Greater cognitive and brain reserve may buffer the cognitive consequences of Alzheimer disease (AD) pathology, according to a study published in Neurology.


Researchers from AdventHealth Research Institute in the United States evaluated whether measures of cognitive and brain reserve modified the relationship between AD pathology and cognitive performance using baseline data from the Investigating Gains in Neurocognition in an Intervention Trial of Exercise (IGNITE) study (ClinicalTrials.gov Identifier: NCT02875301). 

Adults (N=621) aged 65 to 80 years who were cognitively unimpaired and physically inactive between 2017 and 2020 underwent cognitive assessment, magnetic resonance imaging (MRI), and plasma sampling for phosphorylated tau (p-tau) 217. A subset of participants (n=355) also underwent positron emission tomography (PET). The primary outcome was the effect of brain-predicted age difference (brain-PAD) and volumetric AD phenotype on cognitive performance. Objective socioeconomic status (SES) was calculated as a composite of annual family income, total savings, debt-adjusted savings, and duration of standard of living maintenance if current income was lost.

 

[W]e found some evidence that higher SES weakens the relationship between AD pathology and cognitive function, highlighting the need for further research in this area and to address socioeconomic inequalities…

The study population was 71% women and 75% White, with a mean (SD) age of 69.9 (3.8) years. The participants had completed a mean (SD) of 16.3 (2.2) years of education, and mean (SD) objective SES was 0.0 (0.91). In addition, 27% were apolipoprotein E (APOE) ε4 carriers, mean (SD) Montreal Cognitive Assessment (MoCA) score was 25.8 (2.6), and mean (SD) p-tau217 level was 0.43 (0.28) pg/mL.

The cohort had a mean (SD) brain-PAD of -4.05 (6.7) years and a mean (SD) AD signature of 64,958.6 (5387.4) mm3.

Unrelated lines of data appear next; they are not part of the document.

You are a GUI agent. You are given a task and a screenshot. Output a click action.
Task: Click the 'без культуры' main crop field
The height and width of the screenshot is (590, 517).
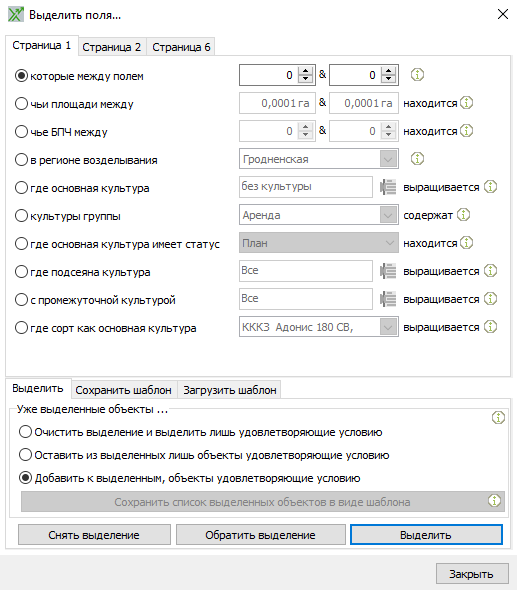pyautogui.click(x=306, y=187)
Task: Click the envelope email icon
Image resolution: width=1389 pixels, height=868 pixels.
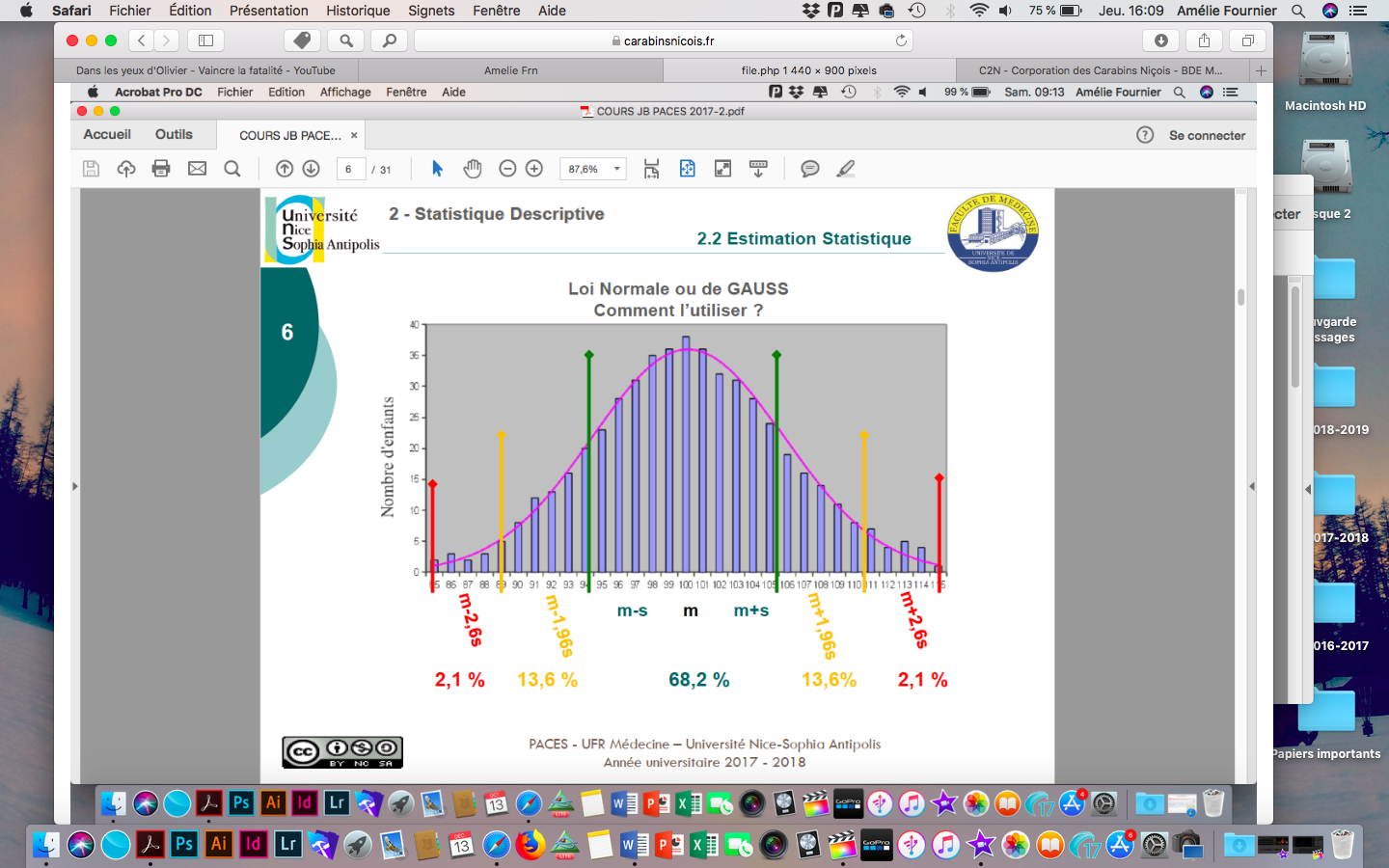Action: point(197,169)
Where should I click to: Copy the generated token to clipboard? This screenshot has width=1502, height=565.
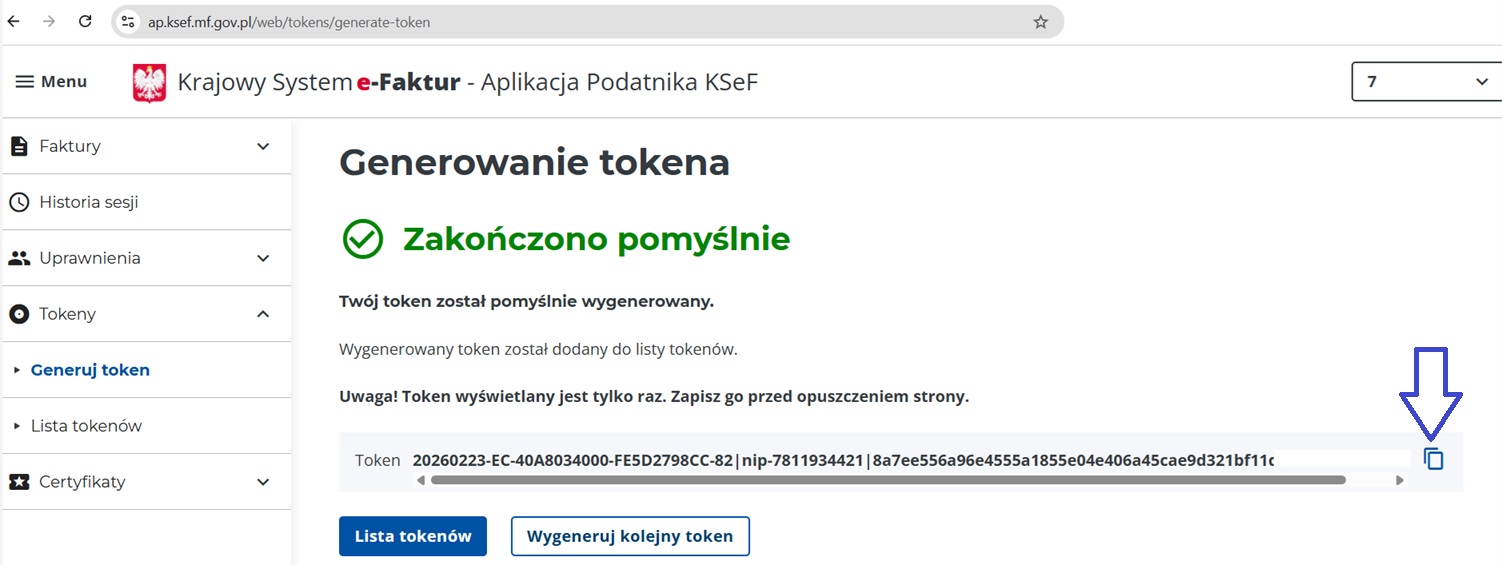[1433, 459]
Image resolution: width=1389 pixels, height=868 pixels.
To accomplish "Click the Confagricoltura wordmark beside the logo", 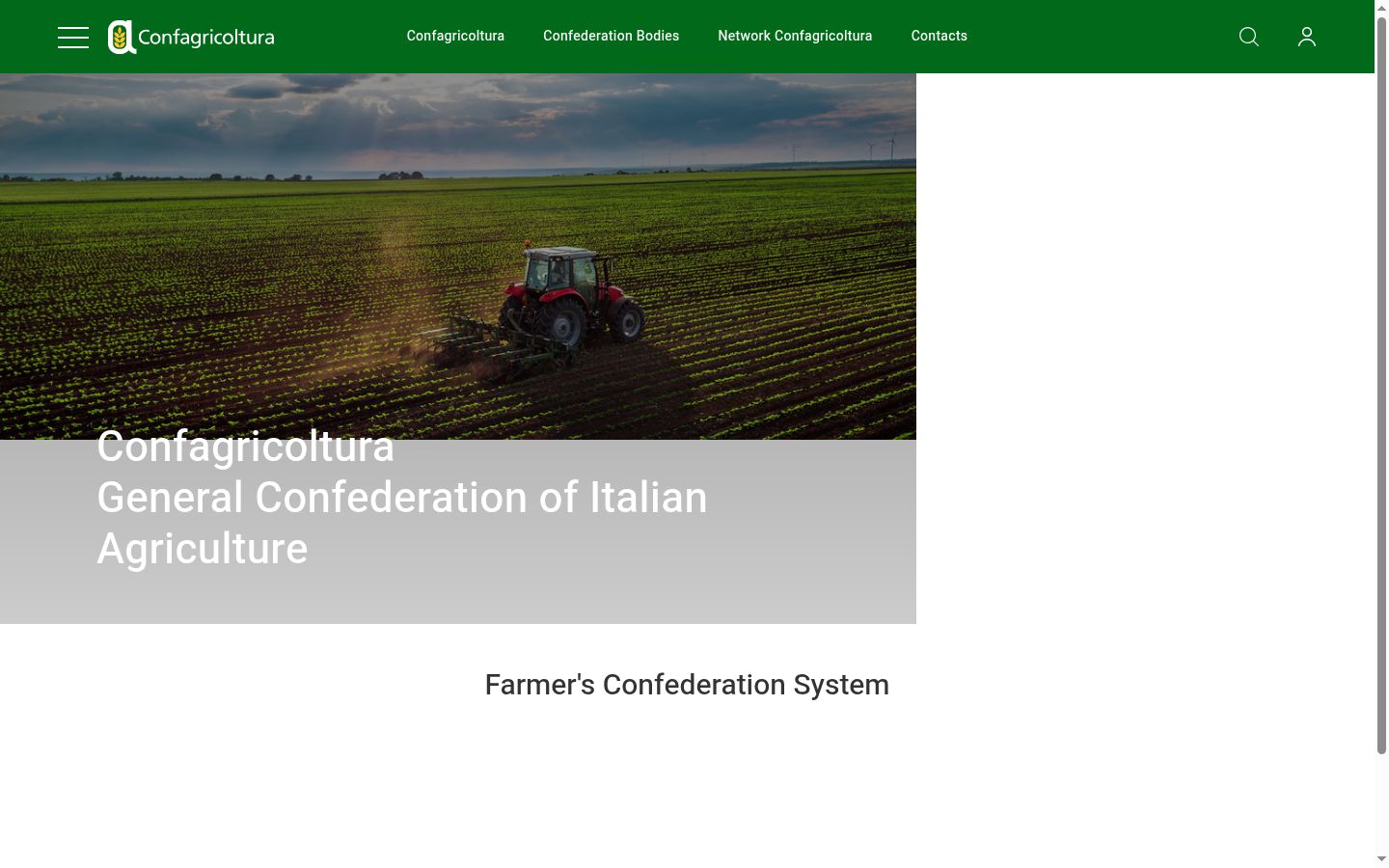I will 206,38.
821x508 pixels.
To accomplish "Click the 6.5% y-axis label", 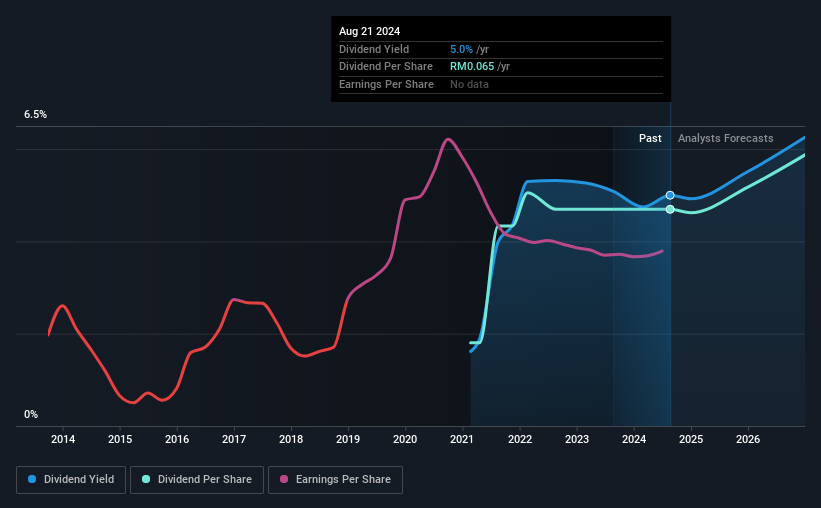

The AD signature was negatively correlated with brain-PAD (r, -0.204; P ≤.001) and positively correlated with executive function/attentional control (r, 0.217; P ≤.001), working memory (r, 0.214; P ≤.001), processing speed (r, 0.197; P ≤.001), visuospatial function (r, 0.193; P ≤.001), and episodic memory (r, 0.132; P ≤.001).

Years of education (β range, 0.18-0.30; all P <.001) and objective SES (β range, 0.11-0.21; all P <.004) were significantly associated with cognitive performance across domains. However, years of education did not moderate the relationship between p-tau217 and cognitive outcomes.

Significant brain-PAD-by-p-tau217 interactions were observed for working memory (β, -0.10; P <.01), episodic memory (β, -0.09; P <.05), processing speed (β, -0.08; P <.05), and executive function/attentional control (β, -0.08; P <.05). When AD signature was included in the brain-PAD moderation analysis, brain-PAD continued to interact with p-tau217 levels for working memory (β, -0.10; P =.008), episodic memory (β, -0.08; P =.025), and executive function/attentional control (β, -0.07; P =.044).

Volumetric AD signature did not moderate the relationship between p-tau17 or PET centiloids and cognitive outcomes.

Study limitations include the cross-sectional design, lack of PET data from the full cohort, and limited generalizability because the population was relatively well educated and predominantly non-Hispanic White.

The study authors concluded, “These results suggest that greater brain reserve may help buffer the cognitive consequences of AD pathology.” They continued, “In addition, we found some evidence that higher SES weakens the relationship between AD pathology and cognitive function, highlighting the need for further research in this area and to address socioeconomic inequalities as contributors to improving brain health.”

Disclosures: One study author declared affiliations with biotech, pharmaceutical, and/or device companies. Please see the original reference for a full list of authors’ disclosures.